By David Leonhardt
New York Times
Never miss a local story.
Seventy-three dollars an hour.
That figure — repeated on television and in newspapers as the average pay of a Big Three autoworker — has become a big symbol in the fight over what should happen to Detroit. To critics, it is a neat encapsulation of everything that's wrong with bloated car companies and their entitled workers.
To the Big Three's defenders, meanwhile, the number has become proof positive that autoworkers are being unfairly blamed for Detroit's decline. "We've heard this garbage about 73 bucks an hour," Senator Bob Casey, a Pennsylvania Democrat, said last week. "It's a total lie. I think some people have perpetrated that deliberately, in a calculated way, to mislead the American people about what we're doing here."
So what is the reality behind the number? Big Three workers aren't making anything close to $73 an hour (which would translate to about $150,000 a year).
However, General Motors, Ford and Chrysler workers make significantly more than their counterparts at Toyota, Honda and Nissan plants in this country. Last year's concessions by the United Automobile Workers, which mostly apply to new workers, will not change that anytime soon.

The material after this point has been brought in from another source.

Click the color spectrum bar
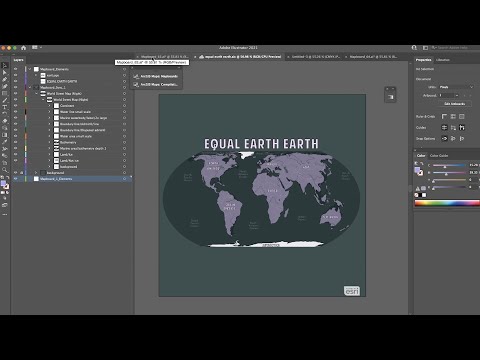Image resolution: width=480 pixels, height=360 pixels. 447,203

And yet the main problem facing Detroit, overwhelmingly, is not the pay gap. That's unfortunate because fixing the pay gap would be fairly straightforward. The real problem is that many people don't want to buy the cars that Detroit makes. The success of any bailout is probably going to come down to Washington's willingness to acknowledge as much.
Let's start with the numbers. The $73-an-hour figure comes from the car companies themselves. As part of their public-relations strategy during labor negotiations, the companies put out various charts and reports explaining what they paid their workers. Wall Street analysts have done similar calculations. The calculations show, accurately enough, that for every hour a unionized worker puts in, one of the Big Three really does spend about $73 on compensation. So the number isn't made up. But it is the combination of three very different categories.
The first category is simply cash payments, which is what many people imagine when they hear the word "compensation." It includes wages, overtime and vacation pay, and comes to about $40 an hour. (The numbers vary a bit by company and year. That's why $73 is sometimes $70 or $77.)
The second category is fringe benefits, like health insurance and pensions. The benefits amount to $15 an hour or so. Add the two, and you get the true hourly compensation of Detroit's unionized work force: roughly $55 an hour. Honda's and Toyota's (nonunionized) workers make in the neighborhood of $45 an hour, and most of the gap stems from less-generous benefits.
The third category is the cost of benefits for retirees. These are essentially fixed costs that have no relation to how many vehicles the companies make. But they are a real cost, so the companies add them into the mix — dividing those costs by the total hours of the current work force, to get a figure of $15 or so — and end up at roughly $70 an hour.
The crucial point, though, is this $15 isn't mainly a reflection of how generous retiree benefits are. It's a reflection of how many retirees there are. The Big Three built up a huge pool of retirees long before Honda and Toyota opened plants in this country.
These retirees make up arguably Detroit's best case for a bailout. The Big Three and the U.A.W. had the bad luck of helping to create the middle class in a country where individual companies — as opposed to all of society — must shoulder much of the burden of paying for retirement.
Imagine that a bailout effectively pays for $10 an hour of the retiree benefits. That's roughly the gap between the Big Three's retiree costs and those of Japanese-owned plants. Imagine, also, that the U.A.W. agrees to reduce pay and benefits for current workers to $45 an hour — the same as at Honda and Toyota.
Do you know how much that would reduce the cost of producing a Big Three vehicle? Only about $800.
That's because labor costs, for all the attention they have been receiving, make up only about 10 percent of the cost of making a vehicle. An extra $800 per vehicle would certainly help, but the Big Three already often sell their cars for about $2,500 less than equivalent cars from Japanese companies.